I know that the “1MC” is a public-address system for making announcements within a submarine. However, for what is “1MC” an acronym? Also, am I correct that the two-way internal communications system within a submarine is the “7MC?” (I saw that on someone’s web site.) For what is “7MC” an acronym? Why not “2MC,” since it’s a two-way communications path?

SteveAtlanta

Sorry you didn’t get an answer on this SteveAtlanta, so I’ll take a shot. The 1MC stands for “General Announcing System (Navy Shipboard)”. On a boat, there’s only two locations, the control room and the nuclear control panel aft. I can’t remember the specific circuits but they all have meaning. I know that the 5MC on a carrier is designated for announcements on the flight deck (no 5MC on a boat) (my office mate served on a flattop). The 7MC was used for communications between control, sonar and the torpedo room on the boat.

BF
ex-bubblehead

Oops, now that I’ve thought about it more, I was incorrect (called a sonar buddy to check…). The 27MC was used for comms between control, sonar and the torpedo room. The 7MC was used for comms between control and engineering.

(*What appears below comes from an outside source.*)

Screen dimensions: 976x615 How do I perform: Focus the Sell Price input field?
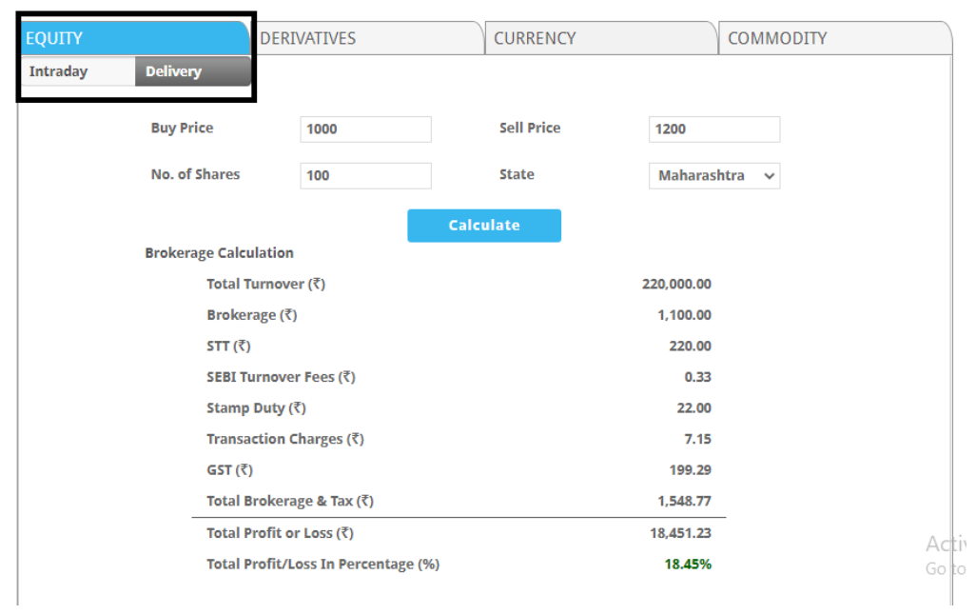[x=713, y=129]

The Navy uses a series of numbered circuits to standardize different communication channels within a ship. (MC might stand for messenger circuit or it might have simply been the next 2-letter code that was available when they decided to go around labeling things. I have not been able to discover the answer to that.) As BF noted, each specific channel or circuit gets the same numeric label on all ships simply to standardize terminology from one ship to the next when discussing the circuits.

This Navy document (.pdf format) discusses the circuits beginning at the bottom of page 4-13.
This is the Google cached html version.

MC stands for “Microphone Control”.

--IC3 Stentor, your friendly neighborhood 1MC technician.

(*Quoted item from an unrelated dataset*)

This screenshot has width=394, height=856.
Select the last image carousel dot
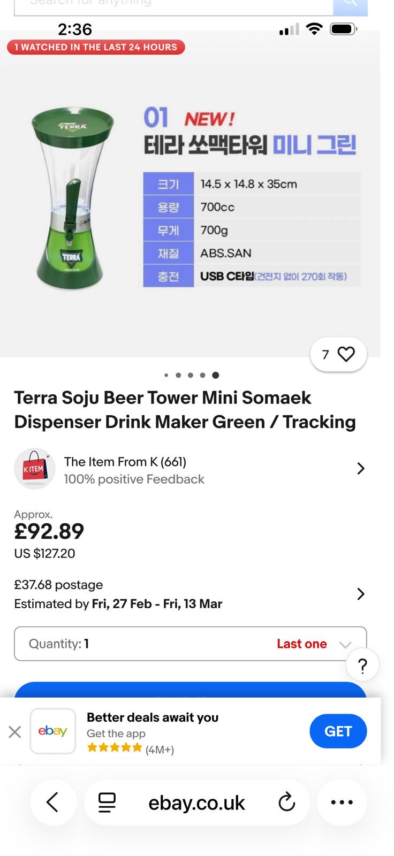click(x=215, y=375)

To close the loop on the “2MC” mentioned in the OP, that is the designation for the one-way announcing system that sounds only in the engineering spaces.

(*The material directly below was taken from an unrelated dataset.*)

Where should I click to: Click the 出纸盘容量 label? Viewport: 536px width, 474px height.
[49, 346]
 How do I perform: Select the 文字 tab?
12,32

During drills, I used the 2MC extensively. It was the fastest way to get orders/info to personnel out in the engine rooom.

With respect to the “7MC” (Submarine control), it was used when the Officer-of-the-Deck (OOD) was on the bridge (at the top of the sail) during surfaced ops. A temporary “bridge box” was installed with some rudimentary instruments, along with a microphone that could sound on the 1MC circuit (for the whole ship), or the 7MC circuit (for comms to the control room below). I don’t believe it was used to communicate with Maneuvering/engineering.